SET EXERCISE 1: Please copy the records from the line that contains "The height and width of the screenshot is (542, 958)." through the line that contains "Action: pyautogui.click(x=57, y=209)", with both of those lines included.
___ DOCUMENT PASSAGE
Variable | Type | Description |
---|---|---|
cluster_networking.cluster_ipv4_cidr_block | string | CIDR block to use for kubernetes pods. Set to /netmask (e.g. /16) to have a range chosen with a specific netmask. Set to a CIDR notation (e.g. 10.96.0.0/14) from the RFC-1918 private networks (e.g. 10.0.0.0/8, 172.16.0.0/12, 192.168.0.0/16) to pick a specific range to use. |
cluster_networking.master_ipv4_cidr_block | string | CIDR block to use for kubernetes control plane. The mask for this must be exactly /28. Must be from the RFC-1918 private networks (e.g. 10.0.0.0/8, 172.16.0.0/12, 192.168.0.0/16), and should not conflict with other ranges in use. It is recommended to use consecutive /28 blocks from the 172.16.0.0/16 range for all your GKE clusters (172.16.0.0/28 for the first cluster, 172.16.0.16/28 for the second, etc.). |
cluster_networking.services_ipv4_cidr_block | string | CIDR block to use for kubernetes services. Set to /netmask (e.g. /20) to have a range chosen with a specific netmask. Set to a CIDR notation (e.g. 10.96.0.0/14) from the RFC-1918 private networks (e.g. 10.0.0.0/8, 172.16.0.0/12, 192.168.0.0/16) to pick a specific range to use. |
core_services.cloud_dns_managed_zones[] | array(string) | No description |
core_services.enable_ingress | boolean | Enabling this will create an nginx ingress controller in the cluster, allowing internet traffic to flow into web accessible services within the cluster |
node_groups[].is_spot | boolean | Spot instances are more affordable, but can be preempted at any time. |
node_groups[].machine_type | string | Machine type to use in the node group |
node_groups[].max_size | number | Maximum number of instances in the node group |
node_groups[].min_size | number | Minimum number of instances in the node group |
node_groups[].name | string | The name of the node group |
______
___ ROWS
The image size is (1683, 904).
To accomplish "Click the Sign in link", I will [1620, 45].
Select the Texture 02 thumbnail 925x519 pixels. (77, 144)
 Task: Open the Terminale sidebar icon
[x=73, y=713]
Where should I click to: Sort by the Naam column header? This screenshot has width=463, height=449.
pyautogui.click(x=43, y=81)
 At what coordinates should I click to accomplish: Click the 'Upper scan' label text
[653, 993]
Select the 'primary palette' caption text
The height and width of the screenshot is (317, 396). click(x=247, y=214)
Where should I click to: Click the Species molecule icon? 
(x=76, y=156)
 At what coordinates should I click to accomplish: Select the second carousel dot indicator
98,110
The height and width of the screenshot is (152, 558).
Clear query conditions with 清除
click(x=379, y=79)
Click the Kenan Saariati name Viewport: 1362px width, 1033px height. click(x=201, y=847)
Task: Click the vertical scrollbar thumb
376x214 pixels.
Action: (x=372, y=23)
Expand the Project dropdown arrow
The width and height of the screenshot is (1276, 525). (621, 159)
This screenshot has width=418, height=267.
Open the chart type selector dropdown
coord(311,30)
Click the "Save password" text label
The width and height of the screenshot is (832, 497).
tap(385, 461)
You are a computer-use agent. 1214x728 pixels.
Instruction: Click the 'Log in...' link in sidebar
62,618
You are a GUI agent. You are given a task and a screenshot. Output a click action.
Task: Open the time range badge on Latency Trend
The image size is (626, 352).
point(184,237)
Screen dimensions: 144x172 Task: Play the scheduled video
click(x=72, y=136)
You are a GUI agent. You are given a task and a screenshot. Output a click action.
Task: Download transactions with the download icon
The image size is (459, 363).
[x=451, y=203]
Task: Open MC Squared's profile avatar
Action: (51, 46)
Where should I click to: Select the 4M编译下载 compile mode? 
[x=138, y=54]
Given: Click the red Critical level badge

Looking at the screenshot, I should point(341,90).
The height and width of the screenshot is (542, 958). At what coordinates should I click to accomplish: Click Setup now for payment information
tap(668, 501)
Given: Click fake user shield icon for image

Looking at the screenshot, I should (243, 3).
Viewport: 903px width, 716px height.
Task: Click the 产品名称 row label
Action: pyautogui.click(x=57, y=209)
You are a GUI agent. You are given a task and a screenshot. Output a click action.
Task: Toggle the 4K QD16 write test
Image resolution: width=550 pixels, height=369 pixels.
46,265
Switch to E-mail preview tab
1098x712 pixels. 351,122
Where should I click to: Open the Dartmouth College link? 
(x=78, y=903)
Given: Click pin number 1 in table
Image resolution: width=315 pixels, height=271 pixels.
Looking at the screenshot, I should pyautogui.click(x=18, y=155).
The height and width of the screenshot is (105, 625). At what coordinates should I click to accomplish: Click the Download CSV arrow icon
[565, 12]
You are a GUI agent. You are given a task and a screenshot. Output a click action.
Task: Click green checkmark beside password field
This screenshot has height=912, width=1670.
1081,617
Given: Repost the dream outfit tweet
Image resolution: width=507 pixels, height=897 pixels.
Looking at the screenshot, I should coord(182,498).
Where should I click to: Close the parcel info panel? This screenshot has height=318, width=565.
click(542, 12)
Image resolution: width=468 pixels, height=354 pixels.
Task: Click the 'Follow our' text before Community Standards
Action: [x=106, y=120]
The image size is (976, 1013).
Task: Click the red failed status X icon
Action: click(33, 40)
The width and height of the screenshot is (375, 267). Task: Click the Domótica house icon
______
SET EXERCISE 2: In the configuration table, restate the row starting "cluster_networking.master_ipv4_cidr_block" as a short bulleted list that keeps its main facts.

EXERCISE RESPONSE 1:
The height and width of the screenshot is (542, 958). At what coordinates should I click to accomplish: Click Setup now for payment information
tap(668, 501)
Given: Click fake user shield icon for image

Looking at the screenshot, I should (243, 3).
Viewport: 903px width, 716px height.
Task: Click the 产品名称 row label
Action: pyautogui.click(x=57, y=209)

EXERCISE RESPONSE 2:
- Type: string
- Sets the CIDR block for the kubernetes control plane
- The mask must be exactly /28
- The block must come from the RFC-1918 private networks (e.g. 10.0.0.0/8, 172.16.0.0/12, 192.168.0.0/16) and should not conflict with other ranges in use
- Recommended: use consecutive /28 blocks from 172.16.0.0/16 for all GKE clusters (172.16.0.0/28 for the first, 172.16.0.16/28 for the second, etc.)